RSTP and Fast Convergence

Fast Convergence for Designated Ports

RSTP protocol's fast convergence depends on the use of point-to-point links connecting switches. In order to quickly transition a designated port into non-discarding state, the upstream switch needs to make sure that the downstream neighbor agrees with that idea. This constitutes the process known as handshake (or proposal/agreement):

Upstream bridge sends a proposal out of a designated port. As a matter of fact, it just sets the proposal bit in outgoing configuration BPDUs.
Downstream bridge receives the proposal, and if it agrees with the upstream port role, it starts the process known as synchronization.
Synchronization implies the downstream bridge blocking all non-edge designated ports, prior to sending an agreement to the upstream bridge.
Synchronization is needed to make sure there are no loops in the topology, after the upstream bridge unblocks its designated port.
If the downstream bridge does not agree with the proposal, it will continues sending it's own configuration BPDUs with the proposal bit set. Eventually one of the bridges will accept the superior information and send an agreement.

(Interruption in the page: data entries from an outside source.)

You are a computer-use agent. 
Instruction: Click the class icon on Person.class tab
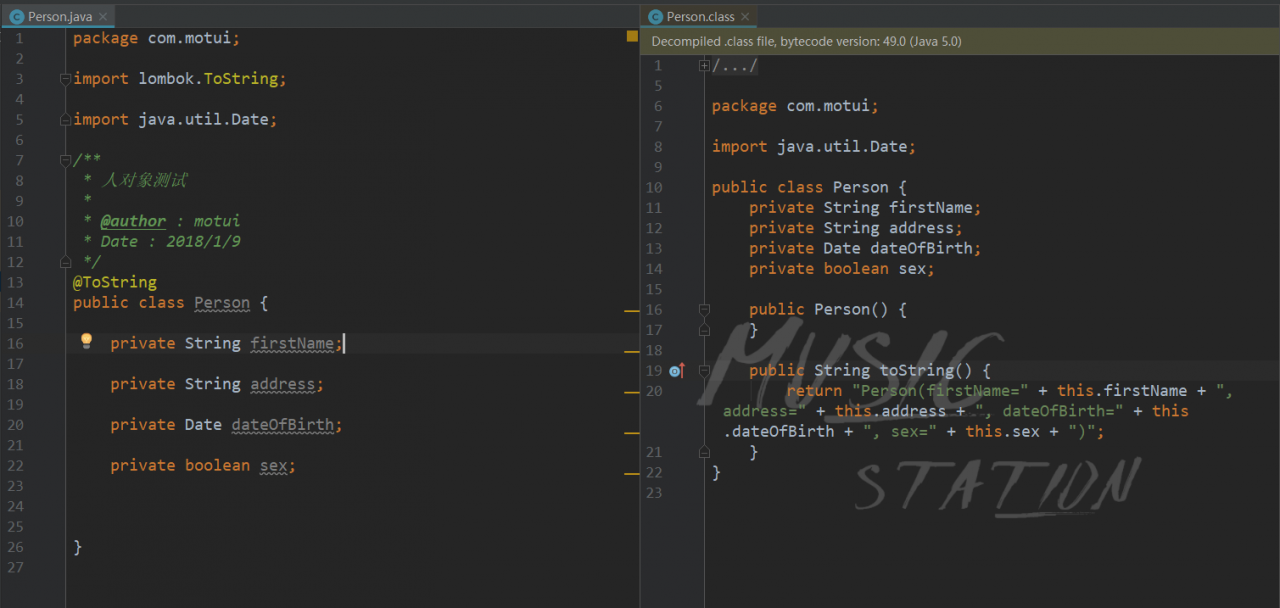coord(655,17)
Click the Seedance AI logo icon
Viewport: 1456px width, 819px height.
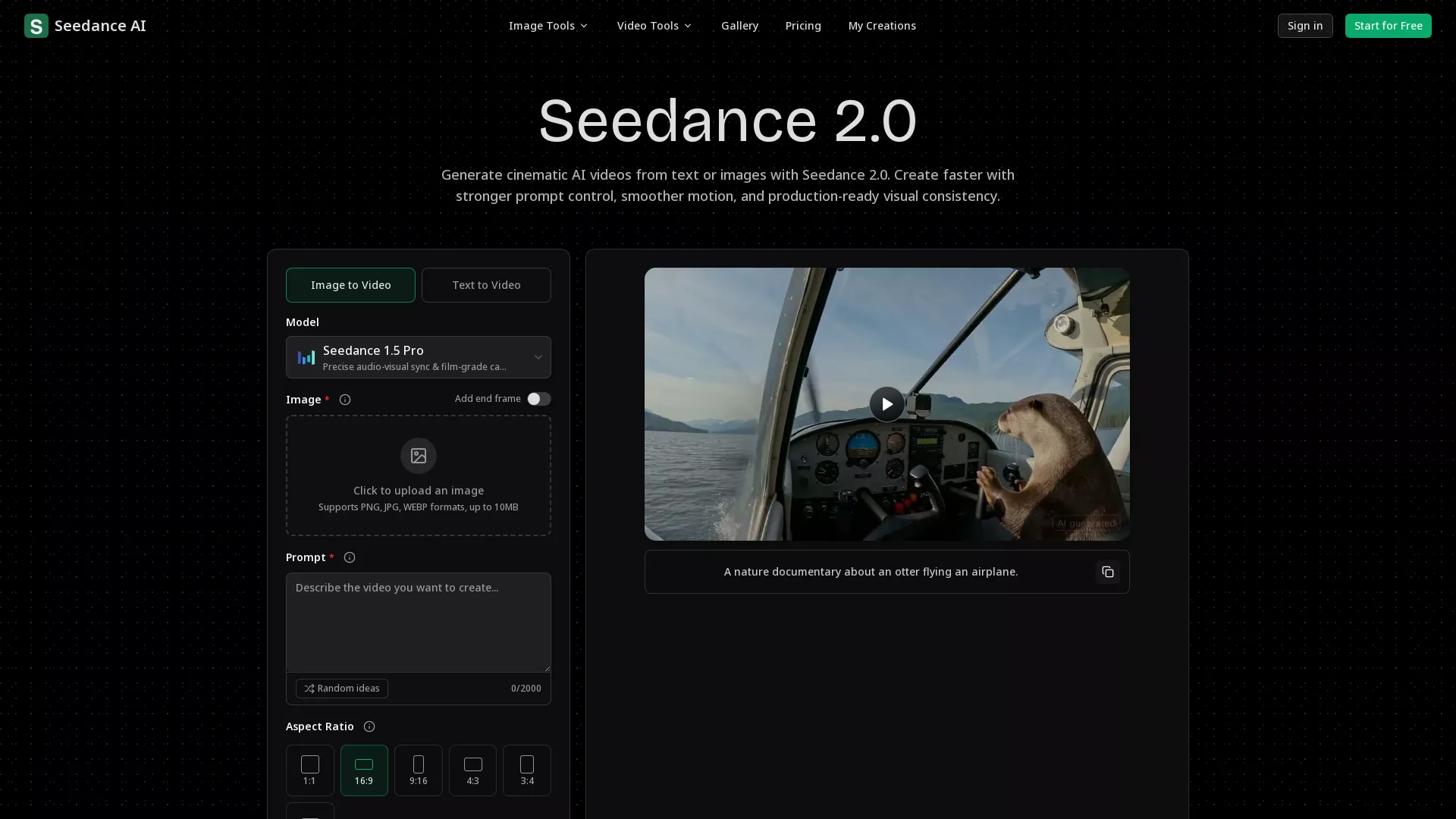tap(36, 25)
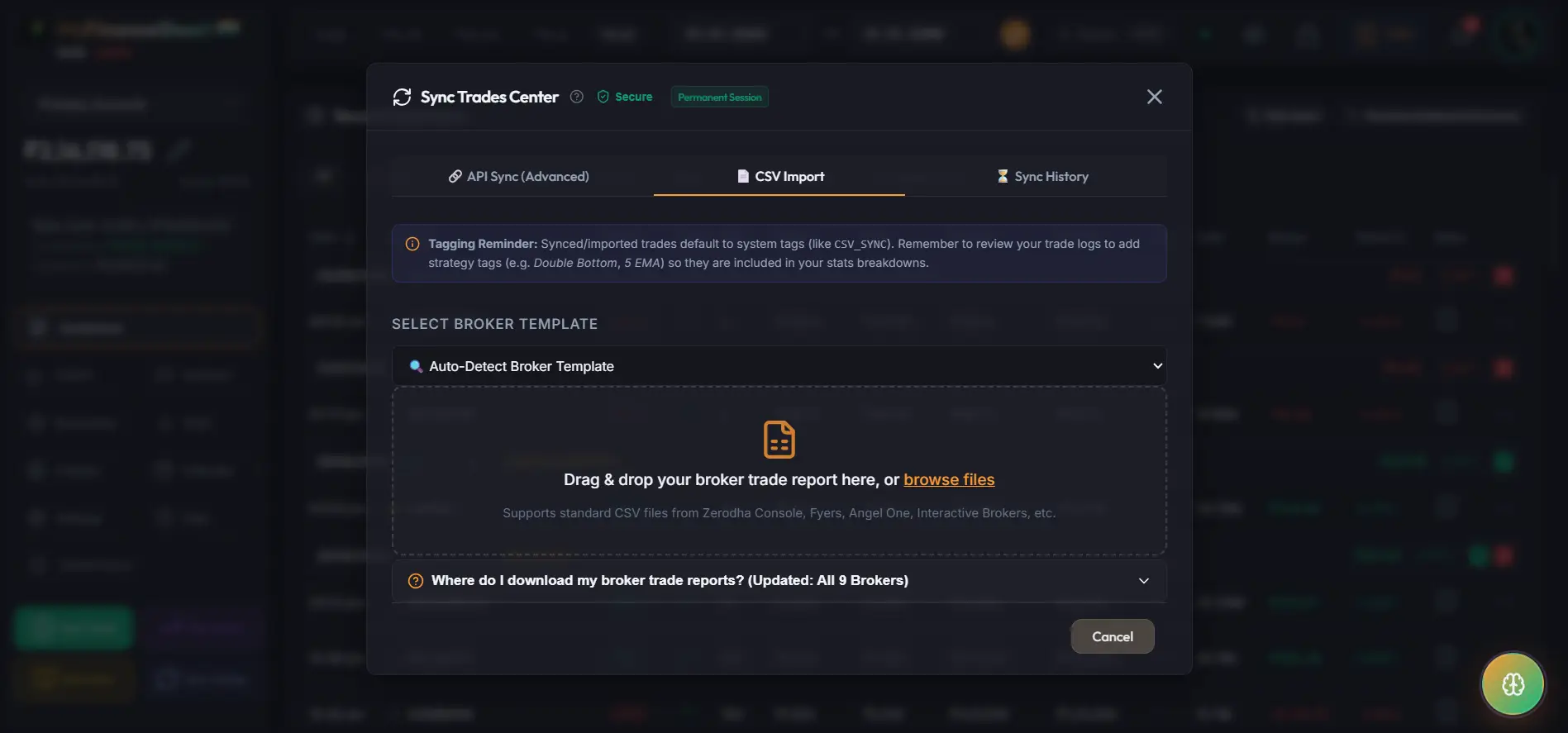The height and width of the screenshot is (733, 1568).
Task: Click the Tagging Reminder info icon
Action: point(412,244)
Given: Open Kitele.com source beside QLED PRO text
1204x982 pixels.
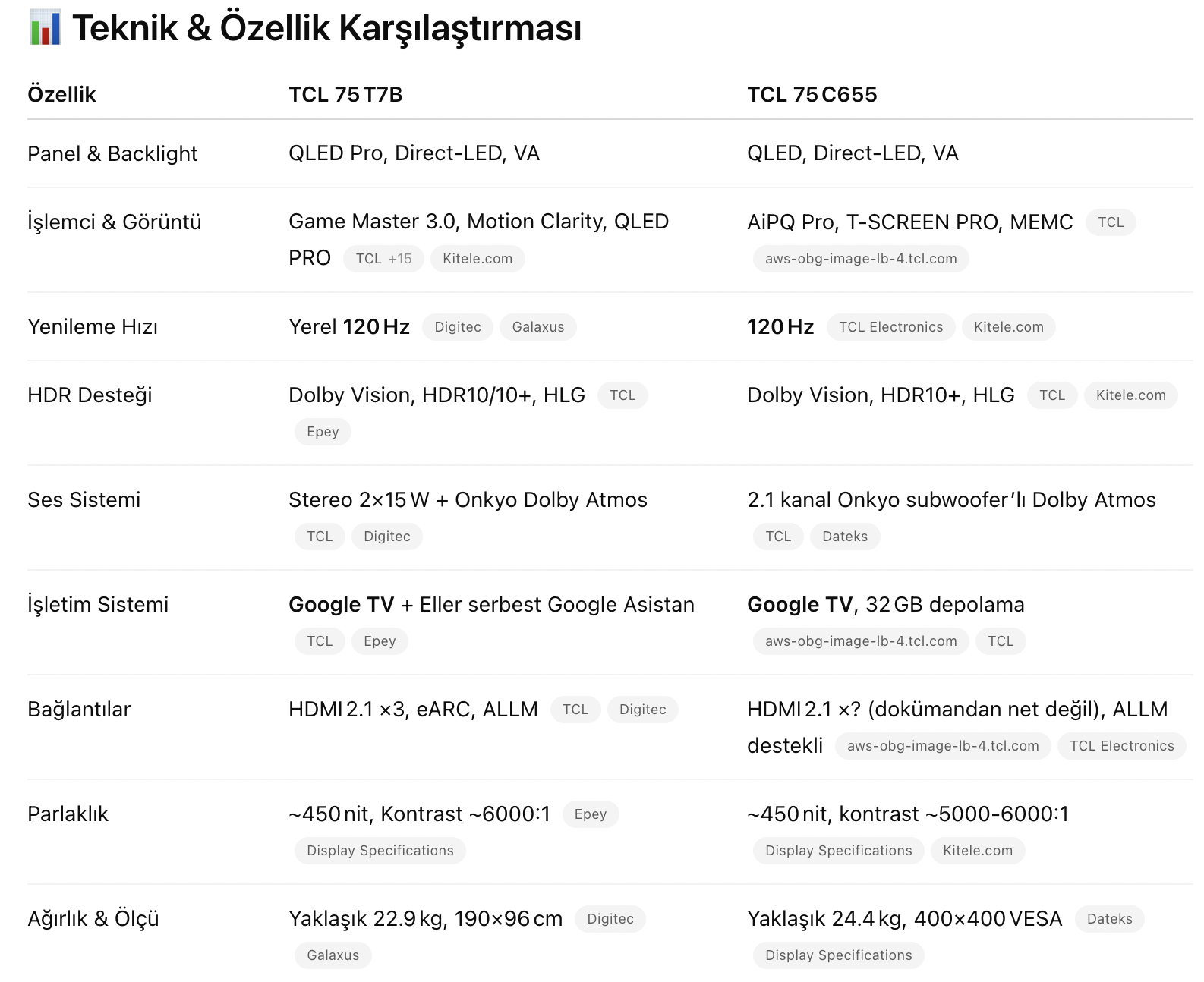Looking at the screenshot, I should tap(478, 259).
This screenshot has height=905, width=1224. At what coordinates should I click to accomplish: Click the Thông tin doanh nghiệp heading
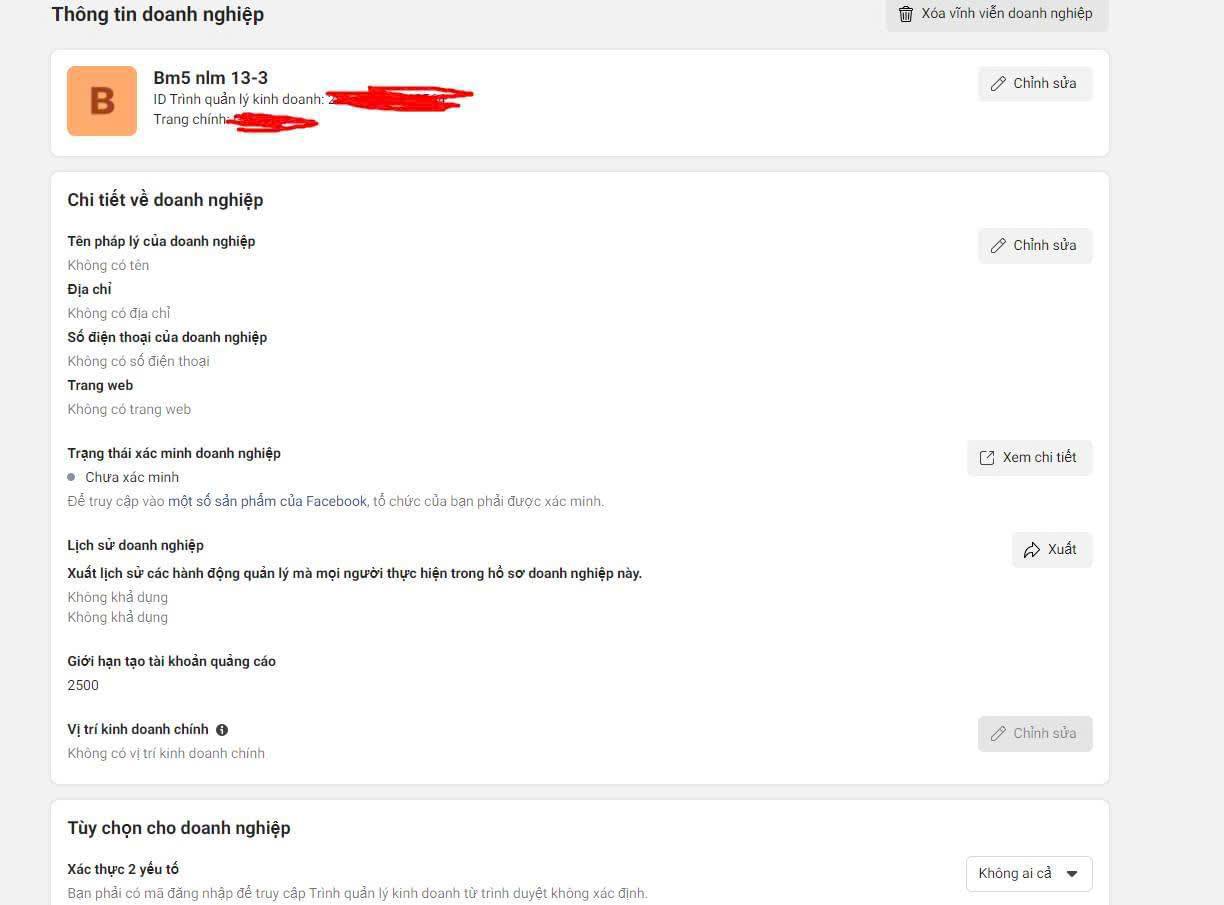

Fast Convergence for Other Port Types

See more detailed overview at: http://blog.ine.com/wp-content/uploads/2010/04/understanding-stp-rstp-convergence.pdf

The above procedure outlines the fast transition procedure for designated ports. As for root ports, they can always transition to forwarding state upon receiving a superior BPDU and synchronizing the local designated ports. Alternate ports may quickly transition to forwarding state if the current root port is lost, thanks to the feature known as UplinkFast in the classic STP implementations. Inferior BPDU handling is similar to BackboneFast feature, where a designated port receiving an inferior BPDU will quickly send a new proposal to synchronize the downstream peer.

Why P2P links are So Important?

And now, an interesting question: Why RSTP needs point-to-point links for fast convergence? The answer lies in the handshake protocol. If we would have multiple devices on the segment, performing synchronization would become really cumbersome. The upstream bridge will have to detect all downstreams, and wait for every one of them to synchronize with its proposal. Implementing such complicated protocols is not worth the benefits, as most of the time switches are connected using full-duplex links.

Treating Shared Links as P2P

Yes, this is possible. Even though you may think this is purely a theoretical concern, it's possible to encounter this in real-life scenarios. Recall that RSTP detects P2P links by looking at the link duplex. What if we have switches A,B and C (customer switches) plugged into switch D (provider switch) and switch D performing Layer-2 Protocol Tunneling? In this case, all customer switches would consider their connection as being P2P. However, switch D will tunnel all BPDUs, effectively connecting the switches via a share cloud. In this situation, RSTP would behave according to the P2P link rules, sending a proposal and unblocking the designated port upon receiving the first agreement. This may potentially introduce temporary Layer 2 loops, as one of the switches may not yet be synchronized. You may easily lab up this scenario and observer "fast convergence" over a shared link.

Another situation is possible with Cisco's R-PVST, which is a hybrid of RSTP and Cisco's proprietary PVST+. The encapsulation rules for RPVST follow the same used for PVST+ in order to allow for tunneling of Cisco PVST instances over an IEEE CST cloud (You may read about PVST+ encapsulation rules in the blog post named PVST+ Explained). The problem with RPVST is the same – there could be multiple Cisco switches connected to the IEEE CST cloud, every switch treating this cloud as a P2P link, as the links are full-duplex. The net effect is the same as described above.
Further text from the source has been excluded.